Mark Murphy from JP Morgan: (55:20)
Okay. Thank you.

Khozema: (55:22)
Thanks.

Moderator: (55:24)
Your next question comes from the line of Will Power from Baird. Your line is open.

Will Power: (55:30)
Okay, great. Thanks. Yeah, I think a couple of questions for Khozema. Maybe just coming back to Q3, I think maybe the largest dollar [inaudible 00:55:38] in your history. I’m sure the answer is probably partly broad based, but anything in particular you’d call out in terms of sources of outside whether SMS, video, anything else that really was an upside surprise driver?

Will Power: (55:51)
Then the second question looking at the net expansion rate, I’m just trying to kind of dig into the key drivers of that. I mean, how much of that is increased usage of existing products versus perhaps greater migration use of the engagement cloud products from existing customers? Any color you could provide on that front too?

Khozema: (56:11)

§ To do:
a) Decide whether each statement agrees with the call transcript: (i) Will Power is from Baird; (ii) Will Power directs his questions to Mark Murphy; (iii) Will Power's second question concerns the net expansion rate. Answer yes or no for each and quote the deciding words.
b) Reproduce the call transcript word for word, beginning at the words "Okay, great. Thanks." and stopping after "Will Power: (55:51)".

§ Record set:
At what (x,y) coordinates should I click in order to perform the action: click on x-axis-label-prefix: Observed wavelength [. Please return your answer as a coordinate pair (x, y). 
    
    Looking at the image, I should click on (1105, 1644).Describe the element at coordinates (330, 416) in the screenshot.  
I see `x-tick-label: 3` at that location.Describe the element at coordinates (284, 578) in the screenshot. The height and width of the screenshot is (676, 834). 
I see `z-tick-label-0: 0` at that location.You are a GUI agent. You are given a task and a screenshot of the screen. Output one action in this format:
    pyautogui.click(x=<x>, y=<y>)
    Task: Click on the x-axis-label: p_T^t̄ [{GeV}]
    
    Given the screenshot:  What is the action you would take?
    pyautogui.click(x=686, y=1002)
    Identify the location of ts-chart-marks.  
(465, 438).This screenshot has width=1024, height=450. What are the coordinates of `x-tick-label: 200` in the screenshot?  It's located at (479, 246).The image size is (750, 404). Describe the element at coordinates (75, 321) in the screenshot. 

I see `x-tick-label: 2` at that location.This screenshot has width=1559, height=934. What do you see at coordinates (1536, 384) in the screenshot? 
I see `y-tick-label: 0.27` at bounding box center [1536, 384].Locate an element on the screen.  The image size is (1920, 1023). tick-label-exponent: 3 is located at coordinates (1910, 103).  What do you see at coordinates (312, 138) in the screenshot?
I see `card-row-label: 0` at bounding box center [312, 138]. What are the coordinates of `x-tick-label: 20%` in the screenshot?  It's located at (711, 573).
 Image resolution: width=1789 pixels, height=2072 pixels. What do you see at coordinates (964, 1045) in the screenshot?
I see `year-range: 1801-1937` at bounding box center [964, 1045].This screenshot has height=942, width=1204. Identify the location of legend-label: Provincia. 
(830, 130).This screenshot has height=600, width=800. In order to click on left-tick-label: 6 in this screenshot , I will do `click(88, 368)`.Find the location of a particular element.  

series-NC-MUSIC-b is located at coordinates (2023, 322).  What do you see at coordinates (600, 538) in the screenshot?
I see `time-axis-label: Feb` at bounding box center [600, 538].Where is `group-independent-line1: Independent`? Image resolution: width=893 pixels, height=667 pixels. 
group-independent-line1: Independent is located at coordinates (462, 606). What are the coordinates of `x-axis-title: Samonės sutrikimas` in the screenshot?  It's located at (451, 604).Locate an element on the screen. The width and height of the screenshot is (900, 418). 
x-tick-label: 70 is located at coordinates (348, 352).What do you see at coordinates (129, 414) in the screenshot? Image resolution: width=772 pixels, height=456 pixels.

§ Solutions per task:
a)
(i) Yes: "Will Power from Baird"
(ii) No: "a couple of questions for Khozema"
(iii) Yes: "Then the second question looking at the net expansion rate"

b)
Okay, great. Thanks. Yeah, I think a couple of questions for Khozema. Maybe just coming back to Q3, I think maybe the largest dollar [inaudible 00:55:38] in your history. I’m sure the answer is probably partly broad based, but anything in particular you’d call out in terms of sources of outside whether SMS, video, anything else that really was an upside surprise driver?

Will Power: (55:51)